Argued April 10, 1997. Decided May 28, 1997


ARGUED: Joseph N. Bowman, Alexandria, VA, for Appellant. James David Villa, Office of the United States Attorney, Alexandria, VA, for Appellee. ON BRIEF: Helen F. Fahey, United States Attorney, Timothy J. Shea, Assistant United States Attorney, Alexandria, VA, for Appellee.

Before WILKINSON, Chief Judge, and HAMILTON and MOTZ, Circuit Judges.

Affirmed in part and vacated and remanded in part by published opinion. Judge MOTZ wrote the opinion, in which Chief Judge WILKINSON and Judge HAMILTON joined.OPINION

DIANA GRIBBON MOTZ, Circuit Judge:


Christopher Dickerson appeals, asserting that the Government presented insufficient evidence to convict him of perjury. On cross-appeal, the Government maintains that the district court erred in refusing to sentence Dickerson as an accessory after the fact and in reducing his offense level for acceptance of responsibility. We affirm Dickerson's convictions, but vacate his sentence and remand for resentencing.

In June 1995, the Government called Dickerson, a prisoner at Lorton Reformatory, a maximum security prison in Fairfax County, Virginia, to testify before a grand jury investigating the assault of Lorton prisoner Edward Sparks. The prosecutor asked Dickerson what he remembered of the November 1994 assault on Sparks. Dickerson responded that he only remembered seeing Sparks "laying on the ground," and did not know "how" or "why" Sparks was assaulted. Based largely on physical evidence, the grand jury indicted another Lorton prisoner, Jeffrey Jenkins, for assault with intent to murder Sparks and assault resulting in serious bodily injury to Sparks.

At Jenkins's criminal trial for assaulting Sparks, Dickerson testified for the defense. Dickerson stated that he saw Sparks grab Jenkins and then saw Jenkins beat up Sparks. Following Dickerson's testimony, the jury convicted Jenkins of assault resulting in serious bodily injury to Sparks, but acquitted Jenkins of the more serious offense of assault with intent to murder.

Subsequently, the Government charged Dickerson with perjury in violation of 18 U.S.C. § 1623 (1994). Dickerson elected a bench trial. Dickerson admitted at trial that he had lied before the grand jury and the court found him guilty of perjury.

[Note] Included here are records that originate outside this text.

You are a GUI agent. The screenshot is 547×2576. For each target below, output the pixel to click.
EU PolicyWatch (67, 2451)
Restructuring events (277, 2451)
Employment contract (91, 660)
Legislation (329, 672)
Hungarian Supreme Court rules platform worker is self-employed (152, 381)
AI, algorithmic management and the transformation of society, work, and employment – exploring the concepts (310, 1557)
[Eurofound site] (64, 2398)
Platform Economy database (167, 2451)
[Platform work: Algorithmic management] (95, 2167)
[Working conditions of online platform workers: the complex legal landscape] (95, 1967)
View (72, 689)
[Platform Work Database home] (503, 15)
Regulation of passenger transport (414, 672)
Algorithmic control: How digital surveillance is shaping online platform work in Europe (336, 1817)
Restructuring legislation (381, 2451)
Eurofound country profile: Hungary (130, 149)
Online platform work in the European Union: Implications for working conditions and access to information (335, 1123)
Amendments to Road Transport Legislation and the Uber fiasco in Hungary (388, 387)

The probation office submitted a presentence report recommending that Dickerson be sentenced as an accessory after the fact, and that he be given no credit for acceptance of responsibility. On this basis, the probation office calculated a guideline range of 30 to 37 months imprisonment. The district court refused to sentence Dickerson as an accessory after the fact and found he was entitled to credit for acceptance of responsibility. These rulings resulted in a guideline range of 21 to 27 months; the court sentenced Dickerson to 24 months imprisonment.

Dickerson contends that the statements he made to the grand jury were not material to its deliberations and so the Government failed to prove beyond a reasonable doubt that he committed perjury in violation of 18 U.S.C. § 1623.

Section 1623(a) provides in pertinent part:

Whoever under oath ... in any proceeding before or ancillary to any court or grand jury of the United States knowingly makes any false material declaration ... shall be fined under this title or imprisoned not more than five years, or both.

18 U.S.C. § 1623(a) (emphasis added). Thus, materiality clearly constitutes an essential element of a § 1623(a) offense. "A statement is material if it has a natural tendency to influence, or is capable of influencing, the decision-making body to which it was addressed." United States v. Littleton, 76 F.3d 614, 618 (4th Cir. 1996).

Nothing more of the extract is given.